La risa de la tragedia - Nathalia Tórtora
La luna solitaria fue el mudo testigo de mi desdicha. El astro observó, impiadoso, como mi mundo se teñía de rojo al compás de la sonora risa de la Tragedia.
Me encontraba derrumbada en el eclipse de la soledad, asfixiada con la áspera cuerda de mis propios infortunios.
Comenzaba ahogarme en el recuerdo de las calamidades cuando un haz de mortífera luz escarlata atravesó la habitación justo frente a mis apagadas pupilas.
Casi sin moverme, seguí el tenue brillo con la mirada, buscando tanto su origen como su destino.
Embargada en un silencio tan profundo que temí haberme quedado sorda, me puse de pie y caminé hacia la ventana. Por algún motivo que no sabría explicar, me esforcé por evitar que mi piel rosara la misteriosa luminosidad; quizá temiendo que la luz se esfumara con la misma velocidad con la que llegó.
Pronto descubrí que el origen era incierto, inexistente. La luz nacía en medio de la oscuridad exterior, sin que existiera una fuente que le diera forma o color.
Volteé, aturdida, en busca del extremo opuesto que chocaba con el viejo espejo de cuerpo completo que reposaba tras mi desvencijado escritorio. Dudé por un instante, pero finalmente opté por presenciar la deplorable imagen que sabía me devolvería aquel mueble. Y sumida en densa oscuridad, alumbrada únicamente por el haz escarlata, me vi.
Me vi y no reconocí aquellas facciones demacradas que devolvía mi reflejo. Varias arrugas me surcaban el rostro y un par de oscuras ojeras ensombrecían mi mirada. Los labios resecos y descascarados no tenían ya rastro alguno de cuando los adulaban por su delicada belleza.

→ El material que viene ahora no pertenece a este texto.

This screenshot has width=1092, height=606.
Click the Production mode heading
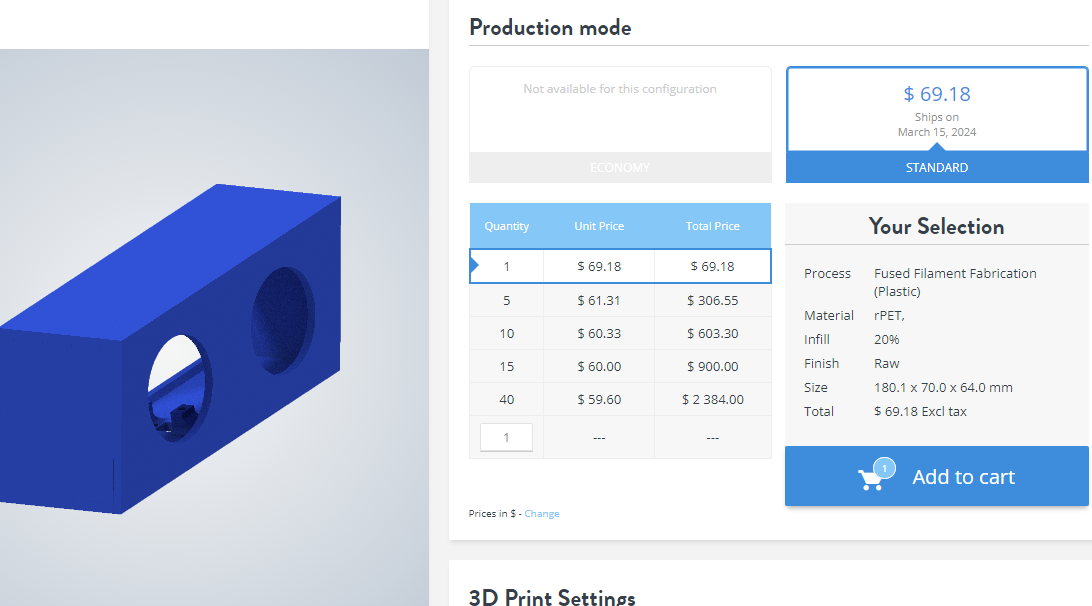(x=550, y=27)
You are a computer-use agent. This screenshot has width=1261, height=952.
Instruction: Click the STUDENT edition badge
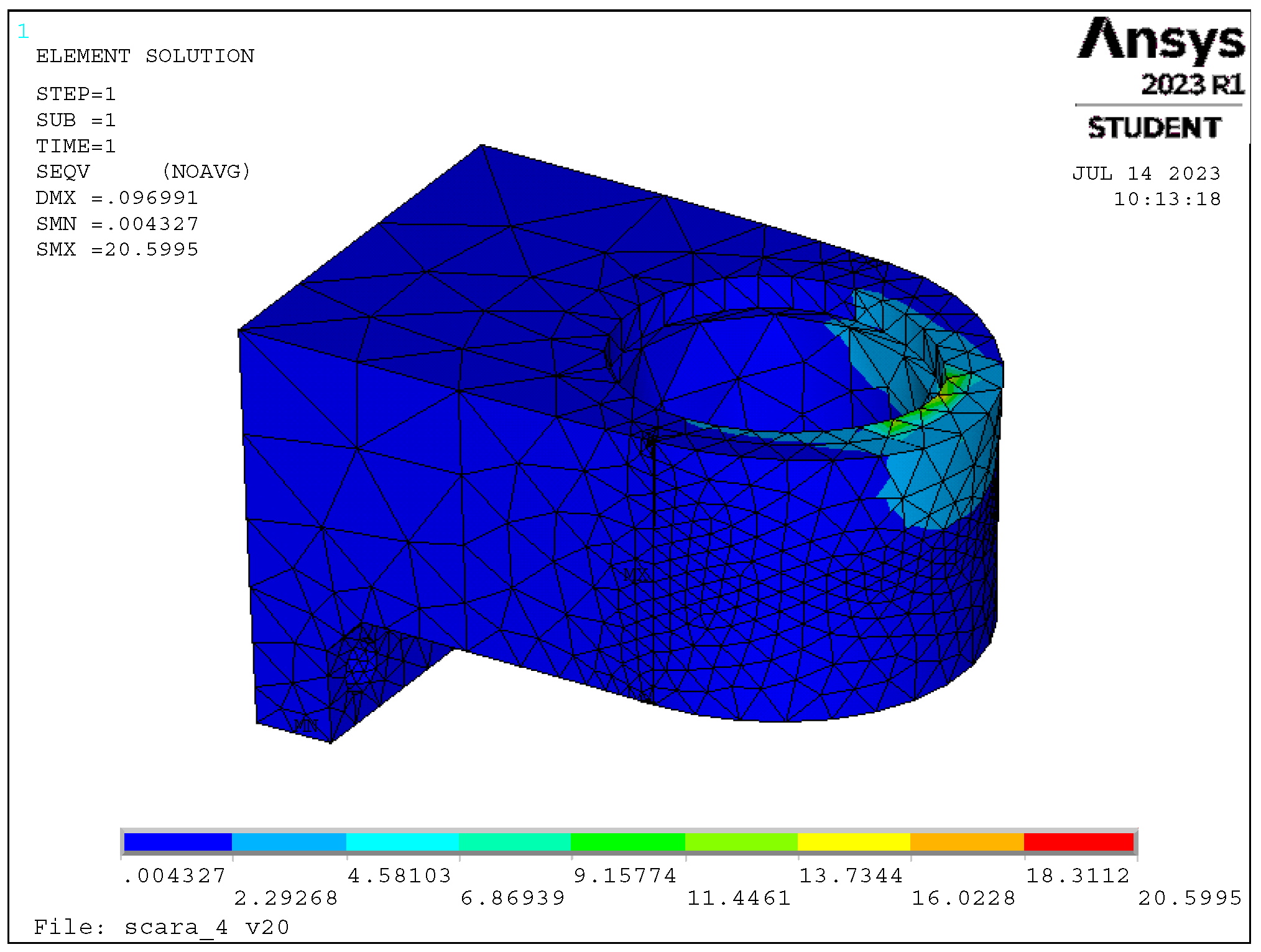click(x=1155, y=127)
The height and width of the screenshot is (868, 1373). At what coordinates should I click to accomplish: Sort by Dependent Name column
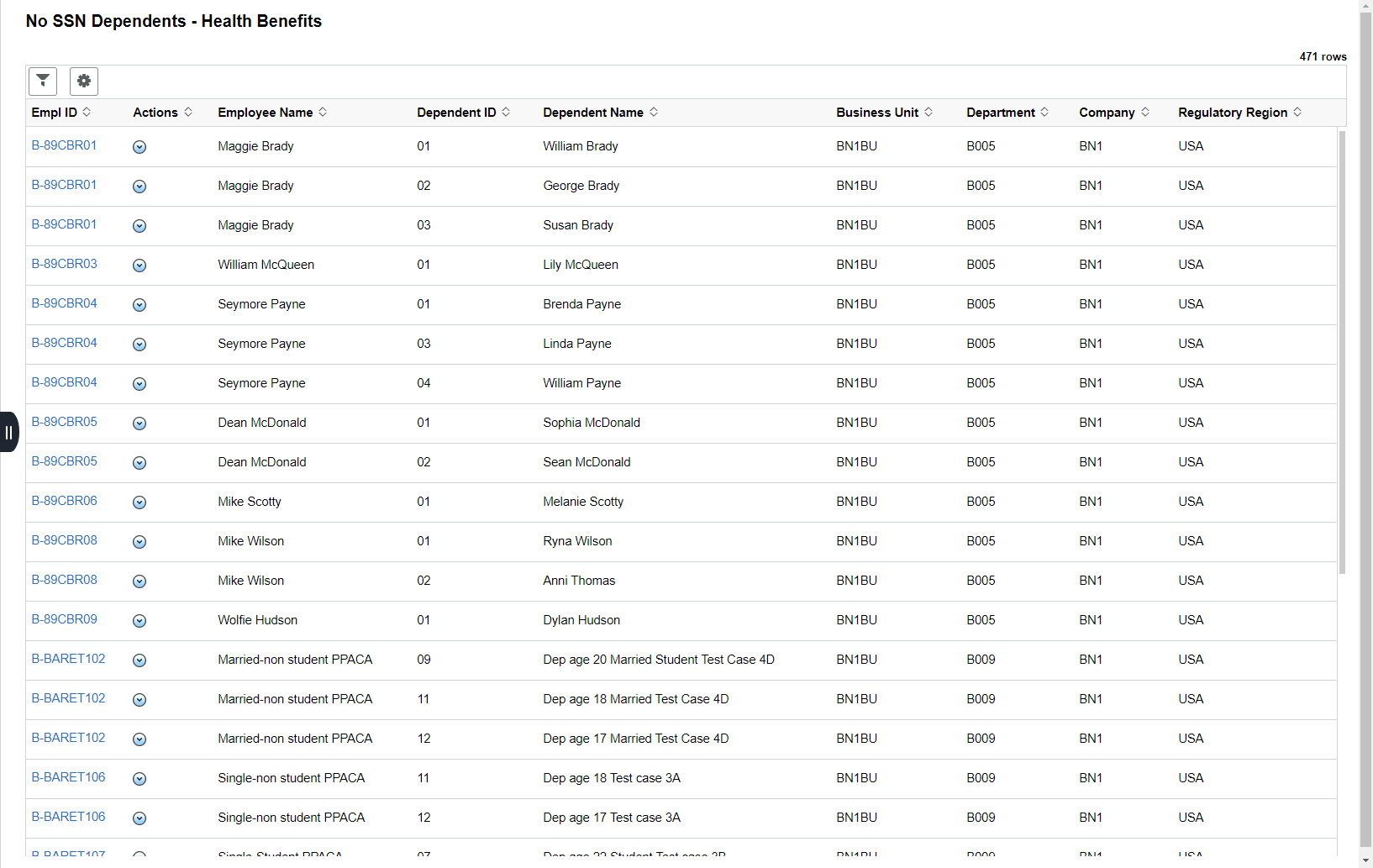click(x=600, y=113)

Ya nada quedaba de la mujer que se había acostumbrado a recibir halagos por su hermosura; esa persona que yo solía ser había muerto junto con la cadena de tragedias que le arrebataron todo lo que a ella le importaba. A su marido y a su hijo, su empleo y dinero.
Presa de una hipnotizante ensoñación que entremezclaba recuerdos y pesadillas, posé mi mano sobre el punto exacto donde la luz se fusionaba con el reflejo.

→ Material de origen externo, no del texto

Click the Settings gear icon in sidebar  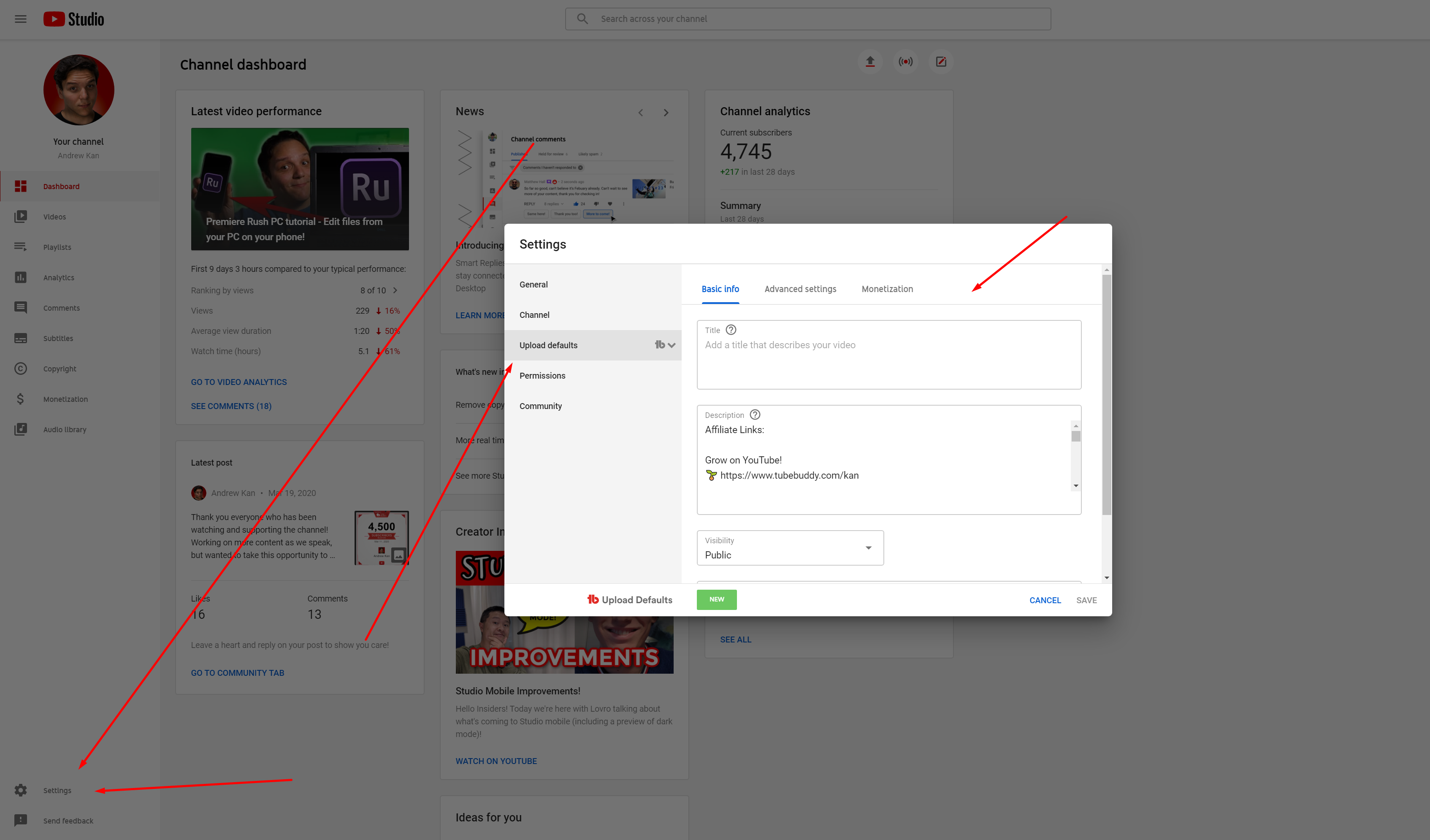(20, 790)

¡No! ¡No! ¡No! ¡Fue un terrible error!
Debí haberme abstenido ante el temor que el brillo me producía.
Sangre comenzó a brotar allí donde el carmesí rozó con suavidad la superficie de mi piel; una gota, un hilo, una gran mancha. Sin dolor, pero expandiéndose lentamente por mi cuerpo, como si cada vena y arteria se abriera a su paso, permitiendo que el líquido saliera a flote y tiñera hasta el último milímetro de mi piel.
La tragedia me acosaba una vez más. Se burlaba de mí con sonoras risotadas mientras me observaba doblegarme en total desesperación.
Caí sobre mis rodillas y grité en silencio. Intenté arrancarme la piel ya manchada y marchita, como si con eso detuviese el impiadoso avance de la sangre que emanaba cada vez a mayor velocidad. Me cubrí la boca y alcé la mirada para observar nuevamente el grotesco reflejo de mi cuerpo en desgracia.
Y la vi; era la luna.
No.
Sí.
No, no lo era.
Con la visión nublada por el miedo y el dolor de haberme arrancado jirones de piel; la reconocí.
En el espejo, la Tragedia besaba mi imagen y reía con su pálido rostro amorfo y la sonrisa afilada de brillantes dientes hechos del llanto de sus amantes pasados.
¡Qué fatídico destino el mío, a merced del siniestro amor de aquel oscuro ser!
Permití a una lágrima carmesí escapar de mis ojos, instantes antes de que mi visión se tornara escarlata. Por un momento, las siluetas fueron rojizas, luego, no quedó nada. Nada más que un vacío rojo uniforme.
Nada.
Oí la risa de la tragedia, llevándome consigo; arrancándome el alma con brusquedad para colocarla junto con tantas otras; para relegarme a una eternidad de vacío en su colección de caprichos amorosos.
La tragedia se había enamorado de mí.
La tragedia reía mientras yo lloraba.
Y la luna solitaria observó, impiadosa, como mi mundo se teñía de rojo hasta que nada quedó de mi humanidad.